TRUSTS — RIGHTS AND LIABILITIES OF THIRD PARTIES PERSONAL LIABILITY OF TRUSTEES. - Trustees mortgaged the trust property and covenanted to pay the mortgage debt “as such trustees, but not otherwise." Held, that the trustees are liable personally for the mortgage debt. In re Robinson's Settlement, 46 L. J. 785 (Eng., Ch. D., Dec. 5, 1911).

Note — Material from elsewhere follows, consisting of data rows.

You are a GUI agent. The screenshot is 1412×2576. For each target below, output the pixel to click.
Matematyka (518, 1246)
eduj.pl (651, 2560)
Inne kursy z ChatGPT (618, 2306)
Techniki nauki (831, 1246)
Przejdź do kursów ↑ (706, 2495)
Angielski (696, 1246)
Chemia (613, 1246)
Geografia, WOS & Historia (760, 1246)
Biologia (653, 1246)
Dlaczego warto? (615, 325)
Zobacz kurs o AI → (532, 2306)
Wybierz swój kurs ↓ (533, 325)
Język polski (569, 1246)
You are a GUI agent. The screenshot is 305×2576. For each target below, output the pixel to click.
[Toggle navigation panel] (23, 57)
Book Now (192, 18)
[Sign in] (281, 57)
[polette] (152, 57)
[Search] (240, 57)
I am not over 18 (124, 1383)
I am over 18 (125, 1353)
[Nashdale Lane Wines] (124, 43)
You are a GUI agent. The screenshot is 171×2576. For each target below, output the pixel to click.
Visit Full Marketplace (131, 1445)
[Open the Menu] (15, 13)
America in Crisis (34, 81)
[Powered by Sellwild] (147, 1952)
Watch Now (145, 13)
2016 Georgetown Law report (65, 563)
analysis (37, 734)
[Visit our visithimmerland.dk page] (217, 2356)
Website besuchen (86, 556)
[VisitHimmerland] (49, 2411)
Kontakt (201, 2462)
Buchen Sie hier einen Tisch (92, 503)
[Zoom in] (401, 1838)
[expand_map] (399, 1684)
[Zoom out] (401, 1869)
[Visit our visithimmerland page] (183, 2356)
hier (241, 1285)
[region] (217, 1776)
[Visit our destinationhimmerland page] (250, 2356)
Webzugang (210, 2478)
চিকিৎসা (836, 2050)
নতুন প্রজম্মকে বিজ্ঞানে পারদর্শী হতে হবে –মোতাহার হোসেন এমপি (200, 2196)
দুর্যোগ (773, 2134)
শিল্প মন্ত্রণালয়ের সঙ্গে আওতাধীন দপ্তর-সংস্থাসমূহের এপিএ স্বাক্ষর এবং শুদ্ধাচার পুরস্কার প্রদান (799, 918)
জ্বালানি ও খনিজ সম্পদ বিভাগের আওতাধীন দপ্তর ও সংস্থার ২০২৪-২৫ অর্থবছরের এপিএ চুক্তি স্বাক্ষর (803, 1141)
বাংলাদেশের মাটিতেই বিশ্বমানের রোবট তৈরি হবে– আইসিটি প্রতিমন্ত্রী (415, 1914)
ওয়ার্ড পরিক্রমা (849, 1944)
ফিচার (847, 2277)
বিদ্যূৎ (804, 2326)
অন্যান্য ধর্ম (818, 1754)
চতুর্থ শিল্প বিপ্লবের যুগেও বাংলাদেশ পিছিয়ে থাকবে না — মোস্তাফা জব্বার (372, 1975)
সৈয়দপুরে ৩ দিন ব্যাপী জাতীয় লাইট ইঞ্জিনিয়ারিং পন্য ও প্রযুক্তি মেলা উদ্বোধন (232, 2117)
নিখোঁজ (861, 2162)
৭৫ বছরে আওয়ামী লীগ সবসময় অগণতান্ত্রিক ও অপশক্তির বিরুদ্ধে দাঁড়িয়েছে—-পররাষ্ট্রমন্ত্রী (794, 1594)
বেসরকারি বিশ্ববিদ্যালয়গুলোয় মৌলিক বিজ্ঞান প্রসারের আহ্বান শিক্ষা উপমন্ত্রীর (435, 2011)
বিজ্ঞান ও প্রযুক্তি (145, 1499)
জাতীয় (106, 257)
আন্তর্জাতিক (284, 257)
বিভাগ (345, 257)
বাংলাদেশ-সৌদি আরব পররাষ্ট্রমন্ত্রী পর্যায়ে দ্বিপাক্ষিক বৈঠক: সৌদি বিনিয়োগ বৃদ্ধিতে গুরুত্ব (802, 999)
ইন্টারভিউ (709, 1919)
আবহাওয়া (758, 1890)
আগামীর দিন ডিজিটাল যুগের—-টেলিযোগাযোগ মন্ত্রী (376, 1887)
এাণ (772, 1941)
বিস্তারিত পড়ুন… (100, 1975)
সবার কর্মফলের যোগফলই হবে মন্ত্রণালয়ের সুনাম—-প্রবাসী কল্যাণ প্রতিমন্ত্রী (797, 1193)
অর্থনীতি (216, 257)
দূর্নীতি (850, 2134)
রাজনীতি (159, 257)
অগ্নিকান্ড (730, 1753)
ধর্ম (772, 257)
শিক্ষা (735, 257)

A trustee is liable in full on contracts made for the trust estate, although he describes himself as “trustee.” Duval v. Craig, 2 Wheat. (U. S.) 45; Muir v. City of Glasgow Bank, 4 App. Cas. 337. Since the estate cannot be liable at law, a judgment may always be had against him personally. Taylor v. Davis' Admx., 110 U.S. 330, 4 Sup. Ct. 147. But he may everywhere limit his liability, expressly, to the amount of the trust fund in his hands. Williams v. Hathaway, 6 Ch. D. 544; Shoe and Leather National Bank v. Dix, 123 Mass. 148. It has been held in England that a clause exempting the trustee from “personal liability” attempts to destroy all liability and is void as being repugnant to the covenant itself. Furnivall v. Coombes, 5 M. & G. 736; Watling v. Lewis, (1911) 1 Ch. 414. Yet the plain intention of such a clause is only to exempt the trustee's own property. A different result would certainly be reached in the United States, where the constant practice is to regard the intention of the parties, retaining the presumption in favor of full liability. Glenn v. Allison, 58 Md. 527; Germania Bank v. Michaud, 62 Minn. 459, 65 N. W. 70. The principal case proceeds on the ground that to limit liability would here destroy it altogether. Cf. Fehlinger v. Wood, 134 Pa. St. 517, 19 Atl. 746. But, in the absence of misrepresentation, the plaintiff has consciously assumed the risk of such a result. Day v. Brown, 2 Oh. 345; Thayer v. Wendell, 1 Gall. (U. S.) 37. See Hussey v. Arnold, 185 Mass. 202, 204, 70 N. E. 87, 88. The words used can scarcely be considered ambiguous. Cf. Gordon v. Campbell, 1 Bell App. Cas. 428.